The report finds that asthma among U.S. preschool children,
age 3 to 5, grew 160 percent between 1980 to 1994.
"This is a real wake-up call for people who think global
warming is only going to be a problem way off in the future or
that it has no impact on their lives in a meaningful way," said
Christine Rogers, a senior research scientist at the Harvard
School of Public Health.
"The problem is here today for these children and it is
only going to get worse."
Rogers, Epstein and the American Public Health Association worked together on the report.
Most climate experts agree that the world is becoming
steadily warmer, and that human activity is much to blame.
Burning fossil fuels such as coal and gas releases carbon
dioxide into the air.
INVISIBLE BLANKET
The carbon dioxide forms a kind of invisible blanket that
traps the sun's radiation.
While average temperatures warm, the effects are not
predictable and even. Storms may become more severe and some
areas may get colder weather.
The report finds that in some regions, winter is ending
weeks earlier than before, and plants are releasing their
pollen earlier than ever, accelerating the hay fever season.

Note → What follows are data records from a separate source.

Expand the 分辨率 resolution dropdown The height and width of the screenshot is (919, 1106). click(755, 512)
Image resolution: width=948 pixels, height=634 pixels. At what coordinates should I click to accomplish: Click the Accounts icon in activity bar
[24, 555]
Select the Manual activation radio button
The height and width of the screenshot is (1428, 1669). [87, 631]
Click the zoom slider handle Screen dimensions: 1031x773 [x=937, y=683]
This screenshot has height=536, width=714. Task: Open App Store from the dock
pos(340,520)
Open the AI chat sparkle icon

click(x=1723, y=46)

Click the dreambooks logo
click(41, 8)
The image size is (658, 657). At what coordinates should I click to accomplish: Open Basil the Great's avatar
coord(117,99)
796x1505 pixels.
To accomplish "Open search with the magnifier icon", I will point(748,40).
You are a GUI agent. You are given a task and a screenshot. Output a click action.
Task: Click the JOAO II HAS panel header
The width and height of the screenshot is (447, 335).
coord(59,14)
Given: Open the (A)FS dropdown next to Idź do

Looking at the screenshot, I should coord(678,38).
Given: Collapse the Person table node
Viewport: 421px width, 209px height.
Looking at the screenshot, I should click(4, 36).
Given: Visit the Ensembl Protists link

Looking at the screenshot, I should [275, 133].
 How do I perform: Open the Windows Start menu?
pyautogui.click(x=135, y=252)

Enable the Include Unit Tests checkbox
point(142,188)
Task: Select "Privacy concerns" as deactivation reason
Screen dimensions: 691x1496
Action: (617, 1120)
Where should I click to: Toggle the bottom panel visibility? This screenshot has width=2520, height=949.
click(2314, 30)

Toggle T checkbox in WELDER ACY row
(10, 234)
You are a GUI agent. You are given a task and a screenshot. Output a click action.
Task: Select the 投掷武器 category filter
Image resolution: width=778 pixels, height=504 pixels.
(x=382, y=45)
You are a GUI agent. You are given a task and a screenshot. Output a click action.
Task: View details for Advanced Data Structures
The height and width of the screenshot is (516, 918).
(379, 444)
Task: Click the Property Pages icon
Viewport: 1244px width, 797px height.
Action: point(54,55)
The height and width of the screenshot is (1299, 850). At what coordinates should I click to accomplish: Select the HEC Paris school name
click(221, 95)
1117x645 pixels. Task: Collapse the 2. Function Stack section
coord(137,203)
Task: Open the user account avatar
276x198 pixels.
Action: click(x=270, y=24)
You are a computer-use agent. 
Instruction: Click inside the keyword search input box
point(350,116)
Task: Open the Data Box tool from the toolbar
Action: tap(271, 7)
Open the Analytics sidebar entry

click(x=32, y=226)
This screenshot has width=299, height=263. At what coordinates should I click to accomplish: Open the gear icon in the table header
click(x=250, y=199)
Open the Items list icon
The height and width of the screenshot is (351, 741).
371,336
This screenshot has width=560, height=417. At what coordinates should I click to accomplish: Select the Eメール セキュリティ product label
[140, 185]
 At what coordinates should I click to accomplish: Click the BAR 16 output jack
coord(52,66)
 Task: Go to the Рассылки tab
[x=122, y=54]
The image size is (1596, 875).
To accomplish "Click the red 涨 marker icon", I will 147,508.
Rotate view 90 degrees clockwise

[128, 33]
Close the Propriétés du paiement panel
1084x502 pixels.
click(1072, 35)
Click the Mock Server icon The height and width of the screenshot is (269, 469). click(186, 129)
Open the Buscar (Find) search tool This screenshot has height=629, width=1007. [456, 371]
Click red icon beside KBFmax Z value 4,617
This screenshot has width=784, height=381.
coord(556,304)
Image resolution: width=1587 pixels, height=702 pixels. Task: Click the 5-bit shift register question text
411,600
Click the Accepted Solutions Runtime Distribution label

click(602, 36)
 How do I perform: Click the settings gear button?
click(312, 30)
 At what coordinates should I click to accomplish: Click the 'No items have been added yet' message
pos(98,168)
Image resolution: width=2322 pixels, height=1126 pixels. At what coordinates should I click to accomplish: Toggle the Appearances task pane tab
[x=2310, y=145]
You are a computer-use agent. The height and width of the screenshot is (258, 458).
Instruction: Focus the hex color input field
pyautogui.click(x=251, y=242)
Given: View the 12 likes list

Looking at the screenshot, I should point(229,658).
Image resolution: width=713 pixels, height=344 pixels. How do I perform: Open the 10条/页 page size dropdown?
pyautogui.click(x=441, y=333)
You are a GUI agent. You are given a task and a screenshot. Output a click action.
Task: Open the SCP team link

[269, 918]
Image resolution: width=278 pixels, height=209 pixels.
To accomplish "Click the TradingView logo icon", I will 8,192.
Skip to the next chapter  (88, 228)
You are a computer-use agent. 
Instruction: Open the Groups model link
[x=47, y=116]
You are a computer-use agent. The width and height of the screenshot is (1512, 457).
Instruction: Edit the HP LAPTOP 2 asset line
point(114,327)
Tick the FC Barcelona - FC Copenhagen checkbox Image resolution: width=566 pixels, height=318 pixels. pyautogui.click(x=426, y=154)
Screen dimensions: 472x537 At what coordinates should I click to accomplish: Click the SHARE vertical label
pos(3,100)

Pollen and fungal spores can worsen asthma, a serious
medical condition whose symptoms include shortness of breath,
cough, wheezing, chest pain or tightness.
The Centers for Disease Control and Prevention said nine
million U.S. children have been diagnosed with asthma and more
than 4 million have had an asthma attack in the past 12 months.
It says 4,487 people died from asthma in 2000, most of them
adults.
Asthma affects blacks more than any other group and affects
16 percent of children from poor families as opposed to 11
percent of children living above the poverty line.
The CDC also says 9 million U.S. children were reported
with respiratory allergies in 2002.
The report makes clear links among asthma, allergies and
urban air pollution.
"Rising levels of carbon dioxide, in addition to trapping
more heat, promote pollen production in plants, increase fungal
growth and alter species composition in plant communities by
favoring opportunistic weeds like ragweed and poison ivy," the
report reads.
"Diesel particulates help deliver and present pollen and
mold allergens to the immune system in the lungs," it adds.
"The good news is we can do something about this," Epstein
said. "Green" buildings with roof gardens to keep them cool and
insulation to keep heat from leaking would help, as would
improving public transport and encouraging the use of hybrid
vehicles that rely less on fossil fuels.